With more retailers adopting an omnichannel strategy – customers’ ability to buy online, pick up in-store, or have home delivery – the need for inventory accuracy has never been more critical. But how many people have bought something online and arrived to collect it at the store, and found their order isn’t there, or it’s there, but both the customer and the store associates don’t know where?

For Statler, he contends that traditional supply chain visibility is becoming obsolete in today’s retail landscape.

“Most grocery retailers know that a product has been shipped from a distribution centre, but they operate with a concept of assumed receipt. That level of visibility is not sufficient anymore,” he says. “You need to know exactly where the product is so as not to disappoint customers, but also to better use the hard-to-find workforce and run a more effective operation.”

The road ahead to meet changing market demands

Embracing ambient IoT is essential for supply chain and operations leaders to maintain a competitive edge in today’s dynamic and demanding market. That’s because it helps organisations undertake more accurate demand forecasting and optimises inventory management.

Out-of-stock goods risk missing out on revenue, impacting the customer experience and damaging brand loyalty. As a solution, ambient IoT could be the foundation for better customer experiences through accurate delivery times and rapid issue resolution.

In retail and grocery, ambient IoT helps to minimise waste through better monitoring of environmental conditions on perishable goods, reducing the risks of spoilage and improving overall quality. 

The ability to keep track of the temperature of perishables across the entire supply chain is now possible for the first time, allowing retailers to both extend shelf life and improve food safety.

This is also critical for organisations meeting regulatory compliance. Already in the United States, the Food and Drug Administration (FDA)’s Food Safety and Modernisation Act Rule 204 (FSMA 204), means suppliers must keep track of a broad range of ‘high risk’ foods. 

It requires grocers and restaurants, within 24 hours of a product recall, to provide electronic records that show where they sourced the contaminated product and a lot code which can instantly be used to trace it back to the farm, distributor, or manufacturing facility.

The future of the self-stocking food cupboard

Ambient IoT helps transforms supply chains and operations today, and in future, can help add visibility past the point of sale to enable connected products and true smart home ecosystems.

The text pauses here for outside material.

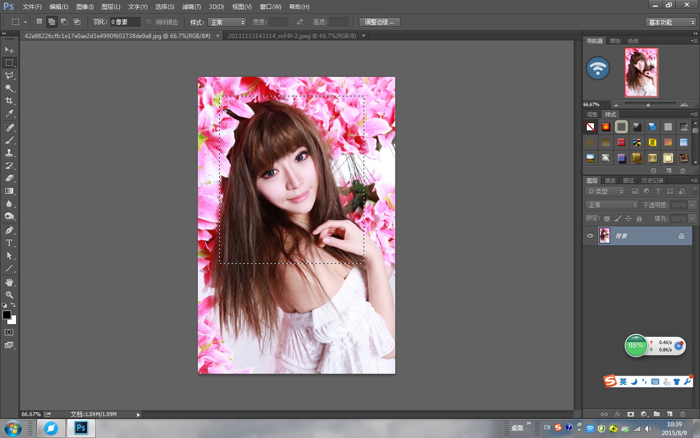Select the Eyedropper tool
This screenshot has height=438, width=700.
(x=9, y=114)
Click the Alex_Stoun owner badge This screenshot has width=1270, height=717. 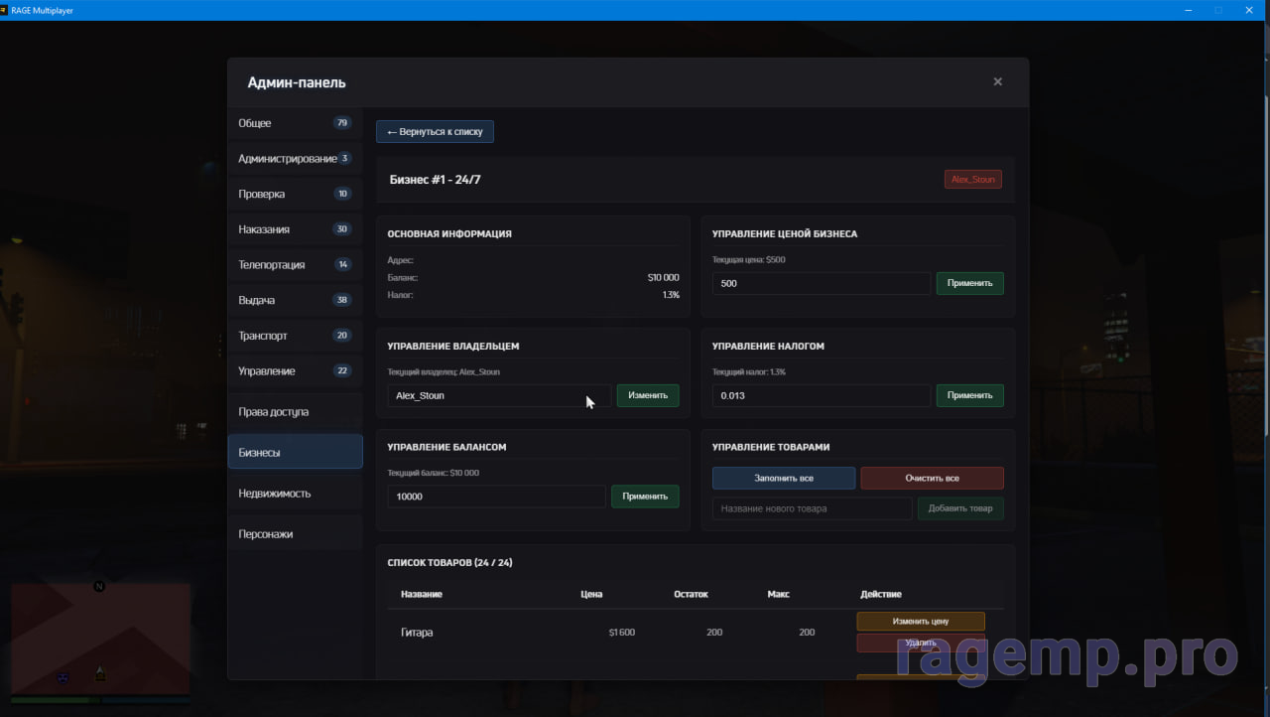point(972,180)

“Ambient IoT will rearrange the way people buy, use and reuse products. Having connected packaging for home staples will allow auto replenishment, and it will eventually reconfigure the supply chain and the role of retailers,” says Statler.

Statler believes, with ambient IoT, you may never run out of the essentials again. “Take your herbs and spice rack – gone are the days of having three bottles of peppercorns and none of the garlic salt that you just ran out of,” he says.

“Whoever is your preferred provider of herbs and spices will be able to offer a subscription service, replenishing the items you’re running low on. Spice is just one category; you can apply it to pretty much everything. That will be a significant disruption to the grocery business, among many others”.